Myoshinji is used about once a month for Zen practitioners to have an intensive retreat, where they can learn, work and meditate. There are usually between six and 12 people attending.

"We have a pretty disciplined structure," Andersen said. The retreat is set up to help practitioners delve deeper into Zen and "recharge the batteries."

Participants rise at 4 a.m. each day. Periods of zazen (sitting meditation) and kinhin (walking meditation) are held for several hours daily in morning, afternoon and evening sessions.

There's a work period each day, during which participants work on the grounds. Zazen is held in what was the home's living room, but Andersen said the group plans to convert an adjacent freestanding shop building into a mediation hall. In an effort to be environmentally friendly, plans also include adding solar power capabilities and planting native prairie on the grounds. The center has also been adapted to be wheelchair accessible.

A typical day also includes breaks for meals and short services. Lights are out at 9:30 p.m.

Retreat participants wear plain, dark clothes that aren't distracting, Andersen said. And because the appreciation of life is a Buddhist precept, only vegetarian meals are served at Myoshinji. Andersen said individuals may or may not follow a vegetarian lifestyle when back in the "outside world."

The whole retreat is basically silent, Andersen said.
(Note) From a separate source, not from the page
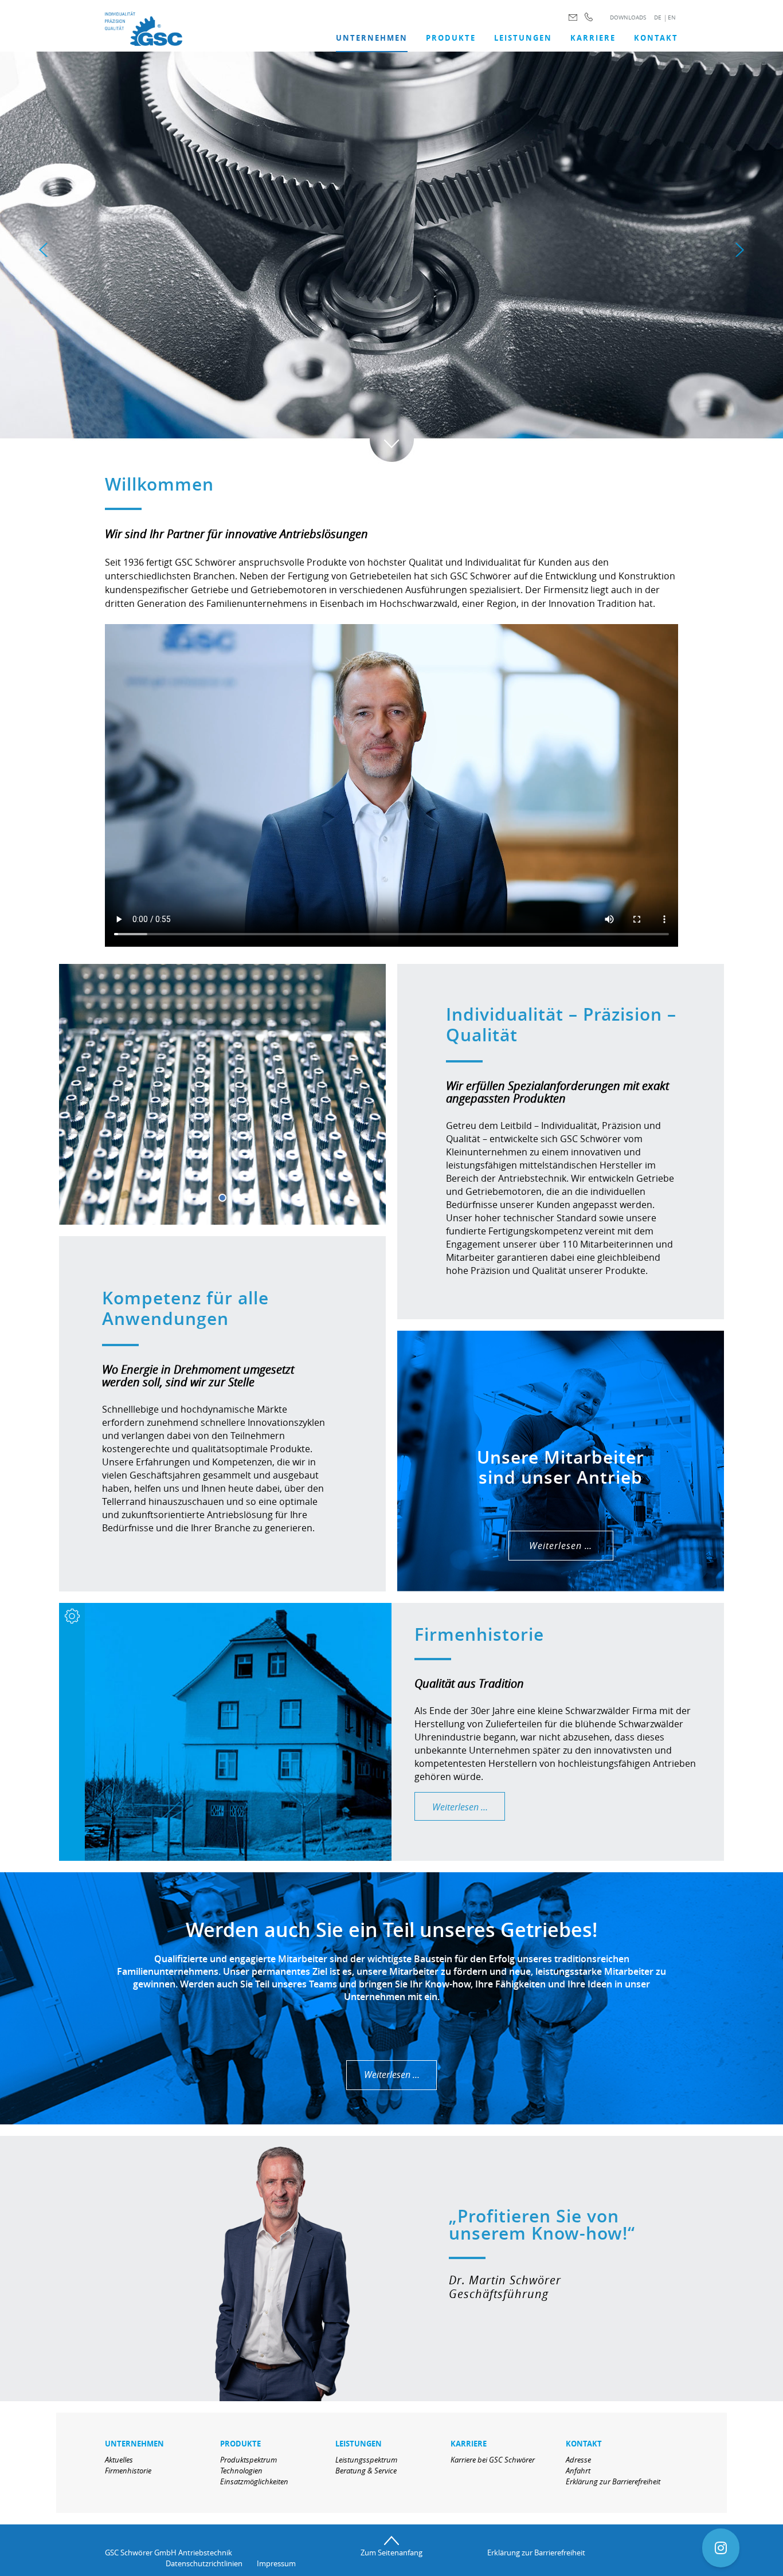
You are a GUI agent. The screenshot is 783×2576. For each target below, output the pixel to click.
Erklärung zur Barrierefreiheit (613, 2481)
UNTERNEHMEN (372, 38)
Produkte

Participants address each other or Andersen as needed to answer simple questions regarding work, but try to refrain from idle chit-chat.

Still, people do get to know each other by attending retreats together.

"There's a special connection" to others at the retreat, retreat participant Tandy Sturgeon said. Even in relative silence, "a lot more transpires than you might guess."

Zen in daily life

While Zen as a religion does include Buddhist scriptures, Andersen said the theology doesn't conflict with the teachings of other major religions, including Christianity or Judaism.

In fact, Andersen said, some people use Zen as an adjunct to practicing another religion. She invites people of all faiths to Myoshinji to experience the benefits of Zen meditation, such as a feeling of calm and improved concentration.

"They're very welcome to come here for that," she said.

In the "outside world," Andersen is the mother of two and an occupational therapist who works with developmentally disabled children. She said Zen helps her be more empathic with clients and in training others to work with disabled individuals.

"Zen emphasizes work," she said, noting that includes work outside a monastery. "We live it on a 24-hour basis."

Michael Sheaf concurred. The home builder from Indiana has been practicing Zen for 17 years and finds it allows him to calm down and look at his own follies.

"It keeps me profoundly engaged in life," he said.